# Exercise:
Give the data a second time, exactly and in full.

[Data entries]
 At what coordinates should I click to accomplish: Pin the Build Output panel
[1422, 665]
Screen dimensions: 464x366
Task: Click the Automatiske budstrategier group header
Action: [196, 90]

# Result of the exercise:
 At what coordinates should I click to accomplish: Pin the Build Output panel
[1422, 665]
Screen dimensions: 464x366
Task: Click the Automatiske budstrategier group header
Action: [196, 90]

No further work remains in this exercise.